Input material:
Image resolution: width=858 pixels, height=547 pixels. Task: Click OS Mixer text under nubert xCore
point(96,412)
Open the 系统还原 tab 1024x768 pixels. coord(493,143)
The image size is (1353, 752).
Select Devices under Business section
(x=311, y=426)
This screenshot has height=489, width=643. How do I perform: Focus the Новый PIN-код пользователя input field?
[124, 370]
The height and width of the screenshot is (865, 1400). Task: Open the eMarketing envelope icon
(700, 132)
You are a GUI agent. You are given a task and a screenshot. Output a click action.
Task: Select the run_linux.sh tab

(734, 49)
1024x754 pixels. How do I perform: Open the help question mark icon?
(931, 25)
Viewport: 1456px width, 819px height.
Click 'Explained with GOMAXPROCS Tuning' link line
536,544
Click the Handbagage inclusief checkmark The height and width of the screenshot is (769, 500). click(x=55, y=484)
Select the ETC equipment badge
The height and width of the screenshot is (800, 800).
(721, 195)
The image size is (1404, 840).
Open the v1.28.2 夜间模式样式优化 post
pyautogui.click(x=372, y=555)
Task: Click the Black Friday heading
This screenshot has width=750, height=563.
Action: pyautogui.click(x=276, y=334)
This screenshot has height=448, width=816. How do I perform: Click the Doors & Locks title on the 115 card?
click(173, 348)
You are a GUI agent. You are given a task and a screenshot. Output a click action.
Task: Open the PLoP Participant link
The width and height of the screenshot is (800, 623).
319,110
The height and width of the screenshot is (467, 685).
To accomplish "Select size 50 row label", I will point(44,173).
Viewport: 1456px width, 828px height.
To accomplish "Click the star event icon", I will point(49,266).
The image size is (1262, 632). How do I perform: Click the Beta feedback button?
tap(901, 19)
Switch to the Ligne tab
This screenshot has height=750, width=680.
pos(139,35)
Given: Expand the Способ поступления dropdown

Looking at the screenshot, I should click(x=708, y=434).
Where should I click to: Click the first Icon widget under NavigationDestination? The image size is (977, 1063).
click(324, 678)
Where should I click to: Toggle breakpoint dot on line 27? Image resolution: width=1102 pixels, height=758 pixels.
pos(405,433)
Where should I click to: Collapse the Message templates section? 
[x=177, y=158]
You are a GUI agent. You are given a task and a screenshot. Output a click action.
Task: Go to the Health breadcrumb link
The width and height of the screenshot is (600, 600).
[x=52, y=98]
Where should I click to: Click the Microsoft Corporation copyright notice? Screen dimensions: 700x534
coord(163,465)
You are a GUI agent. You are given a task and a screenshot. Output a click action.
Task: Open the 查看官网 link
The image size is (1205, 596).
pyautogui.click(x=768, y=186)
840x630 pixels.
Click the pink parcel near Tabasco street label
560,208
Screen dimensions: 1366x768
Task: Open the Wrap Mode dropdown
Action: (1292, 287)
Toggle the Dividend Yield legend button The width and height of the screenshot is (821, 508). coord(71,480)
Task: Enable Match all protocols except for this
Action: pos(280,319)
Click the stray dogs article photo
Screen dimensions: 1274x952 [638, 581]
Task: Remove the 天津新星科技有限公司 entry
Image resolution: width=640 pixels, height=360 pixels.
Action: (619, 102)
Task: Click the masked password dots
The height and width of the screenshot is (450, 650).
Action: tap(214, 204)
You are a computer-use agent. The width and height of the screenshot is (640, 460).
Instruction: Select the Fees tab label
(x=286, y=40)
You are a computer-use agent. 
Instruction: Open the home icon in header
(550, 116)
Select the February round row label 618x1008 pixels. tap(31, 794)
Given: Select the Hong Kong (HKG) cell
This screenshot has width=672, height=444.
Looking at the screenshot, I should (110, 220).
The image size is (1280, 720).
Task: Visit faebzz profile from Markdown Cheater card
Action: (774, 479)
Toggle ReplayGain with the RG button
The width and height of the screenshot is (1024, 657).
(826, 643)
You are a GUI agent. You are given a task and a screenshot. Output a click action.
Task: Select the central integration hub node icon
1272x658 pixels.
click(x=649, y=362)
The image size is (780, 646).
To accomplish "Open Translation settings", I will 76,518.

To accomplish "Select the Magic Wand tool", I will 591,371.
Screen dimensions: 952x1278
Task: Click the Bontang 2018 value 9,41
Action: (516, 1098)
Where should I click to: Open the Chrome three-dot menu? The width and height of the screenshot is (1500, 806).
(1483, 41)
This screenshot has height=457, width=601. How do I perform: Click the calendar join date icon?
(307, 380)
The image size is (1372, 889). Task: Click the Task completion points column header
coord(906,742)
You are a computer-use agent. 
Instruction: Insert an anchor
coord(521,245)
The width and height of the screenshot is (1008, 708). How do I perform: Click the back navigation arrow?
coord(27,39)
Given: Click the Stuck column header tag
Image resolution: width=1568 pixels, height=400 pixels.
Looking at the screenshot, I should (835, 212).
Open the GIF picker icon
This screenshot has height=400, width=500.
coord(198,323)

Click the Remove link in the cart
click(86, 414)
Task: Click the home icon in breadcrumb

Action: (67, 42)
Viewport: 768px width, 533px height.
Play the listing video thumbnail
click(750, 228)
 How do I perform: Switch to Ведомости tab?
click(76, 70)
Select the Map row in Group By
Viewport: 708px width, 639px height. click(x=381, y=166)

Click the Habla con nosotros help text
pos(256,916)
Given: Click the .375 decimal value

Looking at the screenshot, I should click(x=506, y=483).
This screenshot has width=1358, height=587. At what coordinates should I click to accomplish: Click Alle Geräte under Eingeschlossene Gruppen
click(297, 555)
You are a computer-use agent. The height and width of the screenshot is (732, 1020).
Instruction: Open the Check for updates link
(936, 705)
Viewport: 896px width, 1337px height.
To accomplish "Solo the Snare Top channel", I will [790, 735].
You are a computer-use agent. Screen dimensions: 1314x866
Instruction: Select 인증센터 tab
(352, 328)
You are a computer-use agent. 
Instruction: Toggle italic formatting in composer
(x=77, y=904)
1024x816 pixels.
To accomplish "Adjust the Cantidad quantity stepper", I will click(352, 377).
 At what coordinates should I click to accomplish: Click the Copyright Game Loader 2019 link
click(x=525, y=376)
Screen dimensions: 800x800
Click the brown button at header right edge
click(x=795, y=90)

Task objective:
Restate every record exactly, leaving nothing out.

Answer to this task:
Image resolution: width=858 pixels, height=547 pixels. Task: Click OS Mixer text under nubert xCore
point(96,412)
Open the 系统还原 tab 1024x768 pixels. coord(493,143)
The image size is (1353, 752).
Select Devices under Business section
(x=311, y=426)
This screenshot has height=489, width=643. How do I perform: Focus the Новый PIN-код пользователя input field?
[124, 370]
The height and width of the screenshot is (865, 1400). Task: Open the eMarketing envelope icon
(700, 132)
You are a GUI agent. You are given a task and a screenshot. Output a click action.
Task: Select the run_linux.sh tab

(734, 49)
1024x754 pixels. How do I perform: Open the help question mark icon?
(931, 25)
Viewport: 1456px width, 819px height.
Click 'Explained with GOMAXPROCS Tuning' link line
536,544
Click the Handbagage inclusief checkmark The height and width of the screenshot is (769, 500). click(x=55, y=484)
Select the ETC equipment badge
The height and width of the screenshot is (800, 800).
(721, 195)
The image size is (1404, 840).
Open the v1.28.2 夜间模式样式优化 post
pyautogui.click(x=372, y=555)
Task: Click the Black Friday heading
This screenshot has width=750, height=563.
Action: pyautogui.click(x=276, y=334)
This screenshot has height=448, width=816. How do I perform: Click the Doors & Locks title on the 115 card?
click(173, 348)
You are a GUI agent. You are given a task and a screenshot. Output a click action.
Task: Open the PLoP Participant link
The width and height of the screenshot is (800, 623).
319,110
The height and width of the screenshot is (467, 685).
To accomplish "Select size 50 row label", I will point(44,173).
Viewport: 1456px width, 828px height.
To accomplish "Click the star event icon", I will point(49,266).
The image size is (1262, 632). How do I perform: Click the Beta feedback button?
tap(901, 19)
Switch to the Ligne tab
This screenshot has height=750, width=680.
pos(139,35)
Given: Expand the Способ поступления dropdown

Looking at the screenshot, I should click(x=708, y=434).
Where should I click to: Click the first Icon widget under NavigationDestination? The image size is (977, 1063).
click(324, 678)
Where should I click to: Toggle breakpoint dot on line 27? Image resolution: width=1102 pixels, height=758 pixels.
pos(405,433)
Where should I click to: Collapse the Message templates section? 
[x=177, y=158]
You are a GUI agent. You are given a task and a screenshot. Output a click action.
Task: Go to the Health breadcrumb link
The width and height of the screenshot is (600, 600).
[x=52, y=98]
Where should I click to: Click the Microsoft Corporation copyright notice? Screen dimensions: 700x534
coord(163,465)
You are a GUI agent. You are given a task and a screenshot. Output a click action.
Task: Open the 查看官网 link
The image size is (1205, 596).
pyautogui.click(x=768, y=186)
840x630 pixels.
Click the pink parcel near Tabasco street label
560,208
Screen dimensions: 1366x768
Task: Open the Wrap Mode dropdown
Action: (1292, 287)
Toggle the Dividend Yield legend button The width and height of the screenshot is (821, 508). coord(71,480)
Task: Enable Match all protocols except for this
Action: pos(280,319)
Click the stray dogs article photo
Screen dimensions: 1274x952 [638, 581]
Task: Remove the 天津新星科技有限公司 entry
Image resolution: width=640 pixels, height=360 pixels.
Action: (619, 102)
Task: Click the masked password dots
The height and width of the screenshot is (450, 650).
Action: tap(214, 204)
You are a computer-use agent. The width and height of the screenshot is (640, 460).
Instruction: Select the Fees tab label
(x=286, y=40)
You are a computer-use agent. 
Instruction: Open the home icon in header
(550, 116)
Select the February round row label 618x1008 pixels. tap(31, 794)
Given: Select the Hong Kong (HKG) cell
This screenshot has width=672, height=444.
Looking at the screenshot, I should (110, 220).
The image size is (1280, 720).
Task: Visit faebzz profile from Markdown Cheater card
Action: (774, 479)
Toggle ReplayGain with the RG button
The width and height of the screenshot is (1024, 657).
(826, 643)
You are a GUI agent. You are given a task and a screenshot. Output a click action.
Task: Select the central integration hub node icon
1272x658 pixels.
click(x=649, y=362)
The image size is (780, 646).
To accomplish "Open Translation settings", I will 76,518.

To accomplish "Select the Magic Wand tool", I will 591,371.
Screen dimensions: 952x1278
Task: Click the Bontang 2018 value 9,41
Action: (516, 1098)
Where should I click to: Open the Chrome three-dot menu? The width and height of the screenshot is (1500, 806).
(1483, 41)
This screenshot has height=457, width=601. How do I perform: Click the calendar join date icon?
(307, 380)
The image size is (1372, 889). Task: Click the Task completion points column header
coord(906,742)
You are a computer-use agent. 
Instruction: Insert an anchor
coord(521,245)
The width and height of the screenshot is (1008, 708). How do I perform: Click the back navigation arrow?
coord(27,39)
Given: Click the Stuck column header tag
Image resolution: width=1568 pixels, height=400 pixels.
Looking at the screenshot, I should (835, 212).
Open the GIF picker icon
This screenshot has height=400, width=500.
coord(198,323)

Click the Remove link in the cart
click(86, 414)
Task: Click the home icon in breadcrumb

Action: (67, 42)
Viewport: 768px width, 533px height.
Play the listing video thumbnail
click(750, 228)
 How do I perform: Switch to Ведомости tab?
click(76, 70)
Select the Map row in Group By
Viewport: 708px width, 639px height. click(x=381, y=166)

Click the Habla con nosotros help text
pos(256,916)
Given: Click the .375 decimal value

Looking at the screenshot, I should click(x=506, y=483).
This screenshot has width=1358, height=587. At what coordinates should I click to accomplish: Click Alle Geräte under Eingeschlossene Gruppen
click(297, 555)
You are a computer-use agent. The height and width of the screenshot is (732, 1020).
Instruction: Open the Check for updates link
(936, 705)
Viewport: 896px width, 1337px height.
To accomplish "Solo the Snare Top channel", I will [790, 735].
You are a computer-use agent. Screen dimensions: 1314x866
Instruction: Select 인증센터 tab
(352, 328)
You are a computer-use agent. 
Instruction: Toggle italic formatting in composer
(x=77, y=904)
1024x816 pixels.
To accomplish "Adjust the Cantidad quantity stepper", I will click(352, 377).
 At what coordinates should I click to accomplish: Click the Copyright Game Loader 2019 link
click(x=525, y=376)
Screen dimensions: 800x800
Click the brown button at header right edge
click(x=795, y=90)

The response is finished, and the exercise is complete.